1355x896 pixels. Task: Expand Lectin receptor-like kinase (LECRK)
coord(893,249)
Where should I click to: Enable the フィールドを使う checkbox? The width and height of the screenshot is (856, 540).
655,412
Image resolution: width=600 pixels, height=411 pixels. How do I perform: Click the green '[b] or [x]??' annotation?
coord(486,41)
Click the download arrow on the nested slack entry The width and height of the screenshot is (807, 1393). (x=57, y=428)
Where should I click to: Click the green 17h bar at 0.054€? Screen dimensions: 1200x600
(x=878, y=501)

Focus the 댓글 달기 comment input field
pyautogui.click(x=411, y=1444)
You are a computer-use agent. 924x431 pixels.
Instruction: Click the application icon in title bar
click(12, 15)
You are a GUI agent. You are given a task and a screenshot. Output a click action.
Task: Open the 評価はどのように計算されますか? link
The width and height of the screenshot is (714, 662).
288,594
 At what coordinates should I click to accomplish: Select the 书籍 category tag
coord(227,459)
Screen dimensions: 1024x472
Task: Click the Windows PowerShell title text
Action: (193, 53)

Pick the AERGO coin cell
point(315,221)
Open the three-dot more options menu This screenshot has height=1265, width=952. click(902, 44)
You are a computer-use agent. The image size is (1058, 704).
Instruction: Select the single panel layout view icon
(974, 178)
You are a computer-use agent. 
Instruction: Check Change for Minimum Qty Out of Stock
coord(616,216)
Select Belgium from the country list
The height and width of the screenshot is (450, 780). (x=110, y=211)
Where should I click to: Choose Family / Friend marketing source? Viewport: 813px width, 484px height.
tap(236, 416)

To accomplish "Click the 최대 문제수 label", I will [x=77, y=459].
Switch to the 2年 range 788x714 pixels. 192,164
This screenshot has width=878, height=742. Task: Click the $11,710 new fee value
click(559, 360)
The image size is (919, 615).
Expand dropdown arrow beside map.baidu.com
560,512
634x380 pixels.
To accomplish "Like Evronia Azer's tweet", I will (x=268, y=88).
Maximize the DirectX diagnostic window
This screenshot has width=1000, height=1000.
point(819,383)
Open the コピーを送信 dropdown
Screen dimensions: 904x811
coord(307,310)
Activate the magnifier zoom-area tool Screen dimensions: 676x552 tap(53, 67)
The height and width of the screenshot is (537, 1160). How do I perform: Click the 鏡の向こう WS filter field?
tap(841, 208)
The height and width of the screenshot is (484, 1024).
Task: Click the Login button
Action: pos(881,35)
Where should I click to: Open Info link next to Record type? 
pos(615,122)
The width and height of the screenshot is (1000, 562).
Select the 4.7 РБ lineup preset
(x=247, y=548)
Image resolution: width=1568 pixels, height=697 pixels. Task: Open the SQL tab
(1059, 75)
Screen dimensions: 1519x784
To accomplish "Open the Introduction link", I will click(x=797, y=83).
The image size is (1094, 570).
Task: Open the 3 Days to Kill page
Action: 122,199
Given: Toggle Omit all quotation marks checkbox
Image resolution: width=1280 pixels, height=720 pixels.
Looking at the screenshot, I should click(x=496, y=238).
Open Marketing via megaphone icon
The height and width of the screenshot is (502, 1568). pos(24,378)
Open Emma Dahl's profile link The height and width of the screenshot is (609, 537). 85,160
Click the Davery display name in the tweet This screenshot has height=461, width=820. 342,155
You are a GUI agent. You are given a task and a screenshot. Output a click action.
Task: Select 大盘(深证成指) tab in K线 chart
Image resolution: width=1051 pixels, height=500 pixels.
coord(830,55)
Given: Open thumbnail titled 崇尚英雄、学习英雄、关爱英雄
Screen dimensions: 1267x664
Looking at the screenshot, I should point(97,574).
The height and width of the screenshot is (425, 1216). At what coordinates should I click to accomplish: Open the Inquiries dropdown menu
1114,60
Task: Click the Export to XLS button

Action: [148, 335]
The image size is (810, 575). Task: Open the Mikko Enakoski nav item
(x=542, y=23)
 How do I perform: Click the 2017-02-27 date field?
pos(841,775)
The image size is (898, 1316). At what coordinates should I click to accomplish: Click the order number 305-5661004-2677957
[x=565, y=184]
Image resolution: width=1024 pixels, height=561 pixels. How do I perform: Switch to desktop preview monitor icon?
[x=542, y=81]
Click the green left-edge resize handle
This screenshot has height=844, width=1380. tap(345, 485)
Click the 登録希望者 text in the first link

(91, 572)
= = =
Every line above that includes the word "computer" must appear in the answer.

Response ::
You are a computer-use agent. 924x431 pixels.
You are a computer-use agent. The image size is (1058, 704).
You are a computer-use agent. 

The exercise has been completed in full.